Question

The region bounded by the given curves is rotated about the specified axis. Find the volume of the resulting solid by any method.

\({\rm{y = - }}{{\rm{x}}^{\rm{2}}}{\rm{ + 6x - 8,y = 0;}}\)about \({\rm{x}}\)axis.

Short answer

The volume of the curve is \({\rm{V = }}\frac{{{\rm{16\pi }}}}{{{\rm{15}}}}\).

Step-by-step solution

Curve height.

To solve for X, such that equations for the left and right parts of the parabola may be written

\({\rm{y = - }}{{\rm{x}}^{\rm{2}}}{\rm{ + 6x - 8}}\)

Subtract \({\rm{1}}\) from both sides of the equation.

\({\rm{y - 1 = - }}{{\rm{x}}^{\rm{2}}}{\rm{ + 6x - 9}}\)

Multiply all sides \({\rm{ - 1}}\).

\(\begin{aligned}{}{\rm{1 - y = }}{{\rm{x}}^{\rm{2}}}{\rm{ - 6x + 9}}\\{\rm{1 - y = (x - 3}}{{\rm{)}}^{\rm{2}}}\end{aligned}\)

Take the square root of,

\({\rm{ \pm }}\sqrt {{\rm{1 - y}}} {\rm{ = x - 3}}\)

Add \({\rm{3}}\),

\({\rm{3 \pm }}\sqrt {{\rm{1 - y}}} {\rm{ = x}}\)

Parabola left side\({\rm{3 - }}\sqrt {{\rm{1 - y}}} \)

Parabola right side\({\rm{3 + }}\sqrt {{\rm{1 - y}}} \)

So, the height is \({\rm{Height = (3 + }}\sqrt {{\rm{1 - y}}} {\rm{) - (3 - }}\sqrt {{\rm{1 - y}}} {\rm{) = 2}}\sqrt {{\rm{1 - y}}} \)

Volume of the solid graph.

Volume of the Solid.

\(\begin{aligned}{}{\rm{V = 2\pi }}\int_{\rm{0}}^{\rm{1}} {\rm{(}} {\rm{ Radius) (Height) dy}}\\{\rm{V = 4\pi }}\int_{\rm{0}}^{\rm{1}} {\rm{y}} \sqrt {{\rm{1 - y}}} {\rm{dy}}\end{aligned}\)

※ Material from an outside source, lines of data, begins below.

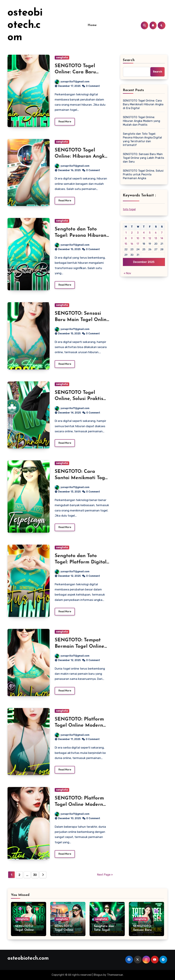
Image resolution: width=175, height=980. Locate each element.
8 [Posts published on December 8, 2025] (126, 238)
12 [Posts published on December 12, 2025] (150, 238)
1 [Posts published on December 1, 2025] (126, 232)
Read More (65, 122)
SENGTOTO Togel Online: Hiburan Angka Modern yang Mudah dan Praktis (142, 121)
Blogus (98, 975)
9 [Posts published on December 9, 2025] (132, 238)
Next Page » (105, 875)
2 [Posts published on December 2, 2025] (132, 232)
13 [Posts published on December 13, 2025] (156, 238)
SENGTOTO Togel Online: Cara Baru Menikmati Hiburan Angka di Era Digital (143, 104)
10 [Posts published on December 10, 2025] (138, 238)
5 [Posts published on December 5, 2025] (150, 232)
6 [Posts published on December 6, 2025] (156, 232)
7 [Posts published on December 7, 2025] (162, 232)
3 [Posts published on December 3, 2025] (138, 232)
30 (35, 875)
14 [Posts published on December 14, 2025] (162, 238)
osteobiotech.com (25, 25)
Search (129, 60)
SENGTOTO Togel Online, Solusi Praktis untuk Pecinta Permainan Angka (143, 174)
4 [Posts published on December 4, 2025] (144, 232)
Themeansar (115, 975)
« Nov (127, 273)
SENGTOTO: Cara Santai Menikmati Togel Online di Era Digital (82, 478)
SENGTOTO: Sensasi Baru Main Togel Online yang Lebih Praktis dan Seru (143, 158)
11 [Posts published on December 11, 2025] (144, 238)
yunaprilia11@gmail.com (72, 81)
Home (92, 25)
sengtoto (62, 57)
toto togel (129, 209)
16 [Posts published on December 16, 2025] (132, 244)
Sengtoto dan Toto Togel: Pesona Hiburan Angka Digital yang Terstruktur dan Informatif (142, 139)
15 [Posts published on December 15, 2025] (126, 244)
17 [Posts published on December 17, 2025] (138, 244)
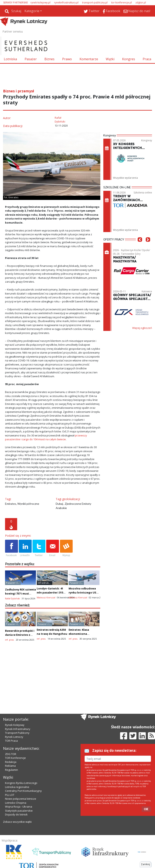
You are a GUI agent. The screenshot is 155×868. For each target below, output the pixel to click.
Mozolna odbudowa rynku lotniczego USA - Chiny (83, 592)
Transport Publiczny (17, 733)
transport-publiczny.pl (95, 2)
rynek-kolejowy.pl (40, 2)
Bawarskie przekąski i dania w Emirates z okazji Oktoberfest (20, 634)
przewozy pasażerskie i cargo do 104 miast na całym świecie (46, 437)
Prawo (67, 59)
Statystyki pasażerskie (19, 810)
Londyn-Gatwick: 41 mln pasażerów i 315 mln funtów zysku (50, 592)
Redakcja (11, 762)
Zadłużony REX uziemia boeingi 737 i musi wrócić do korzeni (21, 593)
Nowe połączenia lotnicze (21, 799)
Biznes (49, 59)
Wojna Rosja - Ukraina (18, 806)
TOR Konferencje (15, 758)
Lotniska (10, 59)
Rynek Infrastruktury (17, 729)
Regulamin (11, 770)
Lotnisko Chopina (15, 803)
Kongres (128, 59)
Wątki (110, 59)
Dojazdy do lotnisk (16, 814)
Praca (147, 59)
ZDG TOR (10, 754)
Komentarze (89, 59)
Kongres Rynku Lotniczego (21, 783)
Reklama (10, 766)
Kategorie (32, 11)
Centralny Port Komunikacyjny (23, 790)
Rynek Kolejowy (15, 725)
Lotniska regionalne (17, 787)
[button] (140, 245)
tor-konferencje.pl (121, 2)
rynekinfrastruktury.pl (66, 2)
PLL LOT (10, 795)
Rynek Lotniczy (14, 737)
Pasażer (31, 59)
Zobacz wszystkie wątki (17, 822)
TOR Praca (11, 741)
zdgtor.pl (141, 2)
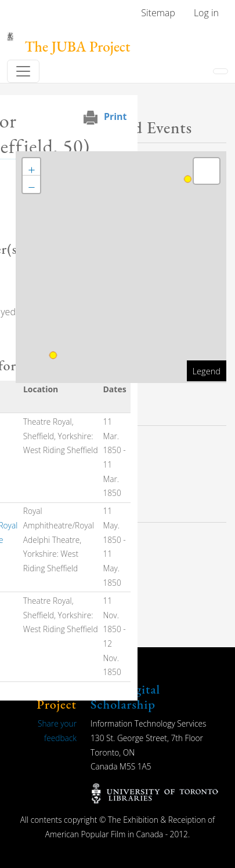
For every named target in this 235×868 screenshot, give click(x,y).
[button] (31, 167)
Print (115, 116)
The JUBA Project (78, 46)
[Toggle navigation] (23, 71)
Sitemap (158, 13)
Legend (207, 371)
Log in (206, 13)
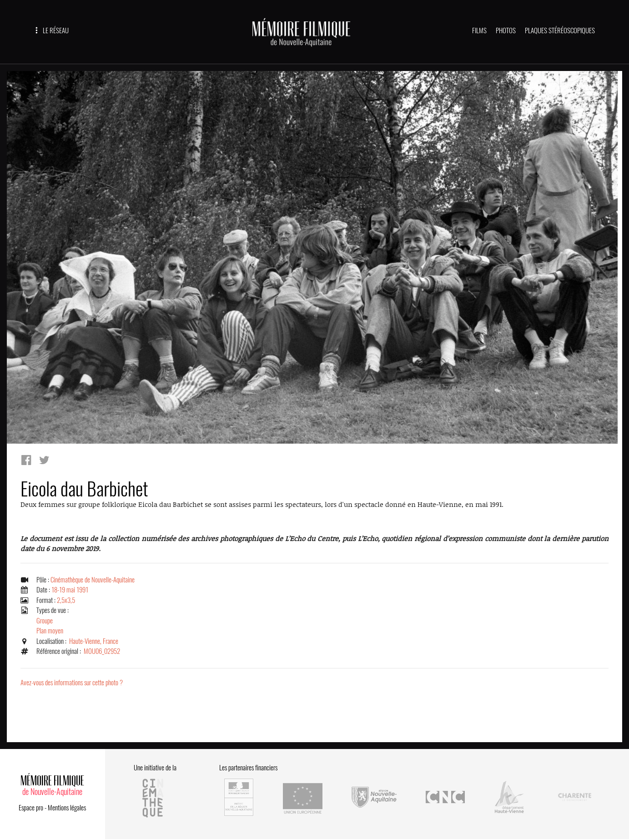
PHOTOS (506, 30)
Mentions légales (67, 808)
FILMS (479, 30)
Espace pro (31, 808)
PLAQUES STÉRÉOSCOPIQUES (560, 30)
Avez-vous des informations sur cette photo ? (71, 683)
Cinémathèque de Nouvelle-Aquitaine (92, 580)
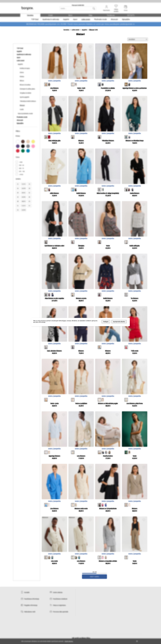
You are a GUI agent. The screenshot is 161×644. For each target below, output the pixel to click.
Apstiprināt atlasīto (119, 322)
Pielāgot (106, 322)
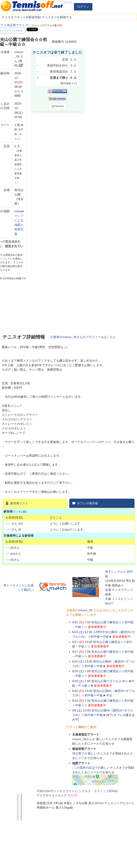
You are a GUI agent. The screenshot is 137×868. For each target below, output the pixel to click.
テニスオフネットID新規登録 (21, 17)
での (80, 753)
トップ (68, 2)
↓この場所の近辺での (86, 768)
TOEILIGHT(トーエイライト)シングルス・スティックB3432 (77, 791)
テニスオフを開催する (57, 17)
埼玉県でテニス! (18, 25)
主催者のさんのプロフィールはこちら (83, 337)
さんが (84, 739)
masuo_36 (85, 610)
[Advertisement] (109, 45)
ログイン (83, 7)
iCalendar (57, 106)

Insert the value \({\rm{1 - y = u}}\)and \({\rm{d y = d u}}\),

\(\begin{aligned}{}{\rm{V = - 4\pi }}\int_{\rm{1}}^{\rm{0}} {{\rm{(1 - u)}}} {{\rm{u}}^{{\rm{1/2}}}}{\rm{du}}\\{\rm{V = - 4\pi }}\int_{\rm{1}}^{\rm{0}} {{{\rm{u}}^{{\rm{1/2}}}}} {\rm{ - }}{{\rm{u}}^{{\rm{3/2}}}}{\rm{du}}\end{aligned}\)

\(\begin{aligned}{}{\rm{V = - 4\pi }}\left( {\frac{{\rm{2}}}{{\rm{3}}}{{\rm{u}}^{{\rm{3/2}}}}{\rm{ - }}\frac{{\rm{2}}}{{\rm{5}}}{{\rm{u}}^{{\rm{5/2}}}}} \right)_{\rm{1}}^{\rm{0}}\\{\rm{ = 0 - 4\pi }}\left( {\frac{{\rm{2}}}{{\rm{3}}}{\rm{ - }}\frac{{\rm{2}}}{{\rm{5}}}} \right)\\{\rm{ = }}\frac{{{\rm{16\pi }}}}{{{\rm{15}}}}\end{aligned}\)

Therefore, the volume of solid is \({\rm{V = }}\frac{{{\rm{16\pi }}}}{{{\rm{15}}}}\).